[RECORDS]
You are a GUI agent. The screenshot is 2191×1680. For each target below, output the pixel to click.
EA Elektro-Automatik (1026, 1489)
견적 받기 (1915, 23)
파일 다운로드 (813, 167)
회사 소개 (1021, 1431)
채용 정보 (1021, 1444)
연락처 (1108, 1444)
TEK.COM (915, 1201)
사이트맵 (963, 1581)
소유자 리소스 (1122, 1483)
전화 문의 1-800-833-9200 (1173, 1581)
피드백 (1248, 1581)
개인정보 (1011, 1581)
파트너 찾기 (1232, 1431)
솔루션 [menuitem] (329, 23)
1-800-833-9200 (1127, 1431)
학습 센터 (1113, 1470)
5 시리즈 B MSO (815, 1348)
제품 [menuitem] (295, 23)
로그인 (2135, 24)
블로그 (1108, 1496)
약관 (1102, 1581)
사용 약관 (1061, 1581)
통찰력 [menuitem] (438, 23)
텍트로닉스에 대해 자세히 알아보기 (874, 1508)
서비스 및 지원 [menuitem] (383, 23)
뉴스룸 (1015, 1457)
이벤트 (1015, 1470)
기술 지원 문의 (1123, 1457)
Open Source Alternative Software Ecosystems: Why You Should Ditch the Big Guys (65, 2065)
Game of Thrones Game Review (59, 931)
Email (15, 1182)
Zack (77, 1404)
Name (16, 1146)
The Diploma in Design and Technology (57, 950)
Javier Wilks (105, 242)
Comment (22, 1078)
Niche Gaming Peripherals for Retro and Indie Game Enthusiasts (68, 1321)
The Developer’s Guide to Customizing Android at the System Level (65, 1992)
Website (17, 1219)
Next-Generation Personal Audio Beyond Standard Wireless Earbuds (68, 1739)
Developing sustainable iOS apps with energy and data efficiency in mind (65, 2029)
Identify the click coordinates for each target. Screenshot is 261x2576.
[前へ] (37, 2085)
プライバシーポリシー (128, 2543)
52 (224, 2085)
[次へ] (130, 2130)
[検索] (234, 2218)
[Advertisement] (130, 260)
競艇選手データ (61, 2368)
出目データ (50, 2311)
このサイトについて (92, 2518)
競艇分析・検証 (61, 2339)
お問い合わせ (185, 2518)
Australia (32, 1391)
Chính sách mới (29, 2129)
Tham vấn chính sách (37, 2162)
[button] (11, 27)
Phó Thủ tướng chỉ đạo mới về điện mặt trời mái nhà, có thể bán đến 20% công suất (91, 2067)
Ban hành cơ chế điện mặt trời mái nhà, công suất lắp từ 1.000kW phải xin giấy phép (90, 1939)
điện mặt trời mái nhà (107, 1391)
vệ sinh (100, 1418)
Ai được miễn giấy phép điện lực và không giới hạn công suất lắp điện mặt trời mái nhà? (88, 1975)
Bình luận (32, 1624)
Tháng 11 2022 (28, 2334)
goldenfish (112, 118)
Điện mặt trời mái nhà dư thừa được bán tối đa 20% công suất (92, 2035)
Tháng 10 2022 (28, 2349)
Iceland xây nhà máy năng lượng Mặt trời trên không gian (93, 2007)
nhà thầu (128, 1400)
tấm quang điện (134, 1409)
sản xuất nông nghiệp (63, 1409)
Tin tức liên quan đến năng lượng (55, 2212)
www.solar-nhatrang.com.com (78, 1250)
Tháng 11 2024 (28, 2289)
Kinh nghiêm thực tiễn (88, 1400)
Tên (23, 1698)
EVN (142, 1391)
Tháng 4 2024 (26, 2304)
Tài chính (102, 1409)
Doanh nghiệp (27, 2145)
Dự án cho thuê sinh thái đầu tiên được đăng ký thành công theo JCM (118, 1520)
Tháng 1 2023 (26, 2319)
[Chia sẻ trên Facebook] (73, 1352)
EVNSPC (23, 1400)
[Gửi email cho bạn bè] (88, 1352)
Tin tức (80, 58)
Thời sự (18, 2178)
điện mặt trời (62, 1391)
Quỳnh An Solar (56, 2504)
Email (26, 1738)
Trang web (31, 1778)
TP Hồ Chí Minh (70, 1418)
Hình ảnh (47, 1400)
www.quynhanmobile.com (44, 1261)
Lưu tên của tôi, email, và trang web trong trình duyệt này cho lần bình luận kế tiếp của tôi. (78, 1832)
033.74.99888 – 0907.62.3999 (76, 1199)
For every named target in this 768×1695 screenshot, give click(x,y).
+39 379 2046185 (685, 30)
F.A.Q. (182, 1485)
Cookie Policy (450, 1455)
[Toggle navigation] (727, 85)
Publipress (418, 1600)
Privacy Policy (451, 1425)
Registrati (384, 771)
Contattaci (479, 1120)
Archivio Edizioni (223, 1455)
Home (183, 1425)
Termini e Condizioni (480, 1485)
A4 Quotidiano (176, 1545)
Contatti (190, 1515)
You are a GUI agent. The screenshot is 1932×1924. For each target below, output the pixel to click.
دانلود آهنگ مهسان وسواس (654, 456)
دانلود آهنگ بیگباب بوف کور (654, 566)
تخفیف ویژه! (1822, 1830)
[/RECORDS]
**TASK BRIEF**
Quote exactly the first line of the data and every line after it through the one holding "블로그 (1108, 1496)".

**RESPONSE**
You are a GUI agent. The screenshot is 2191×1680. For each target below, output the pixel to click.
EA Elektro-Automatik (1026, 1489)
견적 받기 (1915, 23)
파일 다운로드 (813, 167)
회사 소개 (1021, 1431)
채용 정보 (1021, 1444)
연락처 (1108, 1444)
TEK.COM (915, 1201)
사이트맵 (963, 1581)
소유자 리소스 (1122, 1483)
전화 문의 1-800-833-9200 (1173, 1581)
피드백 (1248, 1581)
개인정보 (1011, 1581)
파트너 찾기 (1232, 1431)
솔루션 [menuitem] (329, 23)
1-800-833-9200 (1127, 1431)
학습 센터 (1113, 1470)
5 시리즈 B MSO (815, 1348)
제품 [menuitem] (295, 23)
로그인 (2135, 24)
블로그 (1108, 1496)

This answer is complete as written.